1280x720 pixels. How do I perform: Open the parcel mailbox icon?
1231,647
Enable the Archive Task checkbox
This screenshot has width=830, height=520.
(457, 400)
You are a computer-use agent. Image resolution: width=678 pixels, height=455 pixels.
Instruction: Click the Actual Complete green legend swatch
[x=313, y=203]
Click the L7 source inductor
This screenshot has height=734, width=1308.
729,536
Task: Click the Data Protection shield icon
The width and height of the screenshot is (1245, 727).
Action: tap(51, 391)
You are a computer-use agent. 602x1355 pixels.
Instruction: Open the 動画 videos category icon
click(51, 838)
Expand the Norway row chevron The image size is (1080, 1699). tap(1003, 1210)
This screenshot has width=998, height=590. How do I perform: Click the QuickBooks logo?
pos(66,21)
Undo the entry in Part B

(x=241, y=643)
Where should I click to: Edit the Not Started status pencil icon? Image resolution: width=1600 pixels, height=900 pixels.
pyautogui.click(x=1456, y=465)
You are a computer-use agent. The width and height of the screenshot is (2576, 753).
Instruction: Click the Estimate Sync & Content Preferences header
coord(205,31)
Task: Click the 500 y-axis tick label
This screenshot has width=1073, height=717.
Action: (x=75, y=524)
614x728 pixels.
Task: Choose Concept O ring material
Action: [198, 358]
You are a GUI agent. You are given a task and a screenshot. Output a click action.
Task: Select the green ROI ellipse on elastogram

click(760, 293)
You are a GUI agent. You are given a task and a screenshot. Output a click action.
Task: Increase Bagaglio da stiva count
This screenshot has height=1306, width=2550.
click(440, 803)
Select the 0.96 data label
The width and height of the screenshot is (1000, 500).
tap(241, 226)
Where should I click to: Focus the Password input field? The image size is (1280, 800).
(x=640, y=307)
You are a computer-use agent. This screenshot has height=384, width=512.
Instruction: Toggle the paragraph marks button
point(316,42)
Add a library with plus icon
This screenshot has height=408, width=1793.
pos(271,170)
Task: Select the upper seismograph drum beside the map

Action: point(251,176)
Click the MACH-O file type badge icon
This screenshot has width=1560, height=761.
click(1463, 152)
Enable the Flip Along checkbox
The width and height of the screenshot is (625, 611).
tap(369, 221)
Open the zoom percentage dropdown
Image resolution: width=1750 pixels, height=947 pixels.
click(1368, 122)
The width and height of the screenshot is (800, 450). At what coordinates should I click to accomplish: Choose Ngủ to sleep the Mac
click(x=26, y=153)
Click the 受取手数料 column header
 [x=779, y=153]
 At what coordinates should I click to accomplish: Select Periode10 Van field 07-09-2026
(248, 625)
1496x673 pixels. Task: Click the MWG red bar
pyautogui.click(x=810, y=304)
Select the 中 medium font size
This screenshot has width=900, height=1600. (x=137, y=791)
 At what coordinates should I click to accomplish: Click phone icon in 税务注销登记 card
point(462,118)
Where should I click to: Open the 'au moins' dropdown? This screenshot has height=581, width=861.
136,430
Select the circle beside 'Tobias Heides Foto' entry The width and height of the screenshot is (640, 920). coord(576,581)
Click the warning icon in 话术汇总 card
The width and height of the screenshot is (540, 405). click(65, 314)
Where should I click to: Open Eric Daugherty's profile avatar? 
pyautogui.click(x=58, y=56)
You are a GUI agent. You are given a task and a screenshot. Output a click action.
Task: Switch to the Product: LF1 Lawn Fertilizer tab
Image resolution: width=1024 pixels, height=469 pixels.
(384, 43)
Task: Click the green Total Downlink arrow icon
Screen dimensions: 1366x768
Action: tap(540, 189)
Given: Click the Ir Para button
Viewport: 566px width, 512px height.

WHAT YOU ARE ASKED TO DO: Retype every record above exactly as it appears.

WRITTEN RESPONSE:
1280x720 pixels. How do I perform: Open the parcel mailbox icon?
1231,647
Enable the Archive Task checkbox
This screenshot has width=830, height=520.
(457, 400)
You are a computer-use agent. Image resolution: width=678 pixels, height=455 pixels.
Instruction: Click the Actual Complete green legend swatch
[x=313, y=203]
Click the L7 source inductor
This screenshot has height=734, width=1308.
729,536
Task: Click the Data Protection shield icon
The width and height of the screenshot is (1245, 727).
Action: tap(51, 391)
You are a computer-use agent. 602x1355 pixels.
Instruction: Open the 動画 videos category icon
click(51, 838)
Expand the Norway row chevron The image size is (1080, 1699). tap(1003, 1210)
This screenshot has width=998, height=590. How do I perform: Click the QuickBooks logo?
pos(66,21)
Undo the entry in Part B

(x=241, y=643)
Where should I click to: Edit the Not Started status pencil icon? Image resolution: width=1600 pixels, height=900 pixels.
pyautogui.click(x=1456, y=465)
You are a computer-use agent. The width and height of the screenshot is (2576, 753).
Instruction: Click the Estimate Sync & Content Preferences header
coord(205,31)
Task: Click the 500 y-axis tick label
This screenshot has width=1073, height=717.
Action: (x=75, y=524)
614x728 pixels.
Task: Choose Concept O ring material
Action: [198, 358]
You are a GUI agent. You are given a task and a screenshot. Output a click action.
Task: Select the green ROI ellipse on elastogram

click(760, 293)
You are a GUI agent. You are given a task and a screenshot. Output a click action.
Task: Increase Bagaglio da stiva count
This screenshot has height=1306, width=2550.
click(440, 803)
Select the 0.96 data label
The width and height of the screenshot is (1000, 500).
tap(241, 226)
Where should I click to: Focus the Password input field? The image size is (1280, 800).
(x=640, y=307)
You are a computer-use agent. This screenshot has height=384, width=512.
Instruction: Toggle the paragraph marks button
point(316,42)
Add a library with plus icon
This screenshot has height=408, width=1793.
pos(271,170)
Task: Select the upper seismograph drum beside the map

Action: point(251,176)
Click the MACH-O file type badge icon
This screenshot has width=1560, height=761.
click(1463, 152)
Enable the Flip Along checkbox
The width and height of the screenshot is (625, 611).
tap(369, 221)
Open the zoom percentage dropdown
Image resolution: width=1750 pixels, height=947 pixels.
click(1368, 122)
The width and height of the screenshot is (800, 450). At what coordinates should I click to accomplish: Choose Ngủ to sleep the Mac
click(x=26, y=153)
Click the 受取手数料 column header
 [x=779, y=153]
 At what coordinates should I click to accomplish: Select Periode10 Van field 07-09-2026
(248, 625)
1496x673 pixels. Task: Click the MWG red bar
pyautogui.click(x=810, y=304)
Select the 中 medium font size
This screenshot has width=900, height=1600. (x=137, y=791)
 At what coordinates should I click to accomplish: Click phone icon in 税务注销登记 card
point(462,118)
Where should I click to: Open the 'au moins' dropdown? This screenshot has height=581, width=861.
136,430
Select the circle beside 'Tobias Heides Foto' entry The width and height of the screenshot is (640, 920). coord(576,581)
Click the warning icon in 话术汇总 card
The width and height of the screenshot is (540, 405). click(65, 314)
Where should I click to: Open Eric Daugherty's profile avatar? 
pyautogui.click(x=58, y=56)
You are a GUI agent. You are given a task and a screenshot. Output a click action.
Task: Switch to the Product: LF1 Lawn Fertilizer tab
Image resolution: width=1024 pixels, height=469 pixels.
(384, 43)
Task: Click the green Total Downlink arrow icon
Screen dimensions: 1366x768
Action: tap(540, 189)
Given: Click the Ir Para button
Viewport: 566px width, 512px height.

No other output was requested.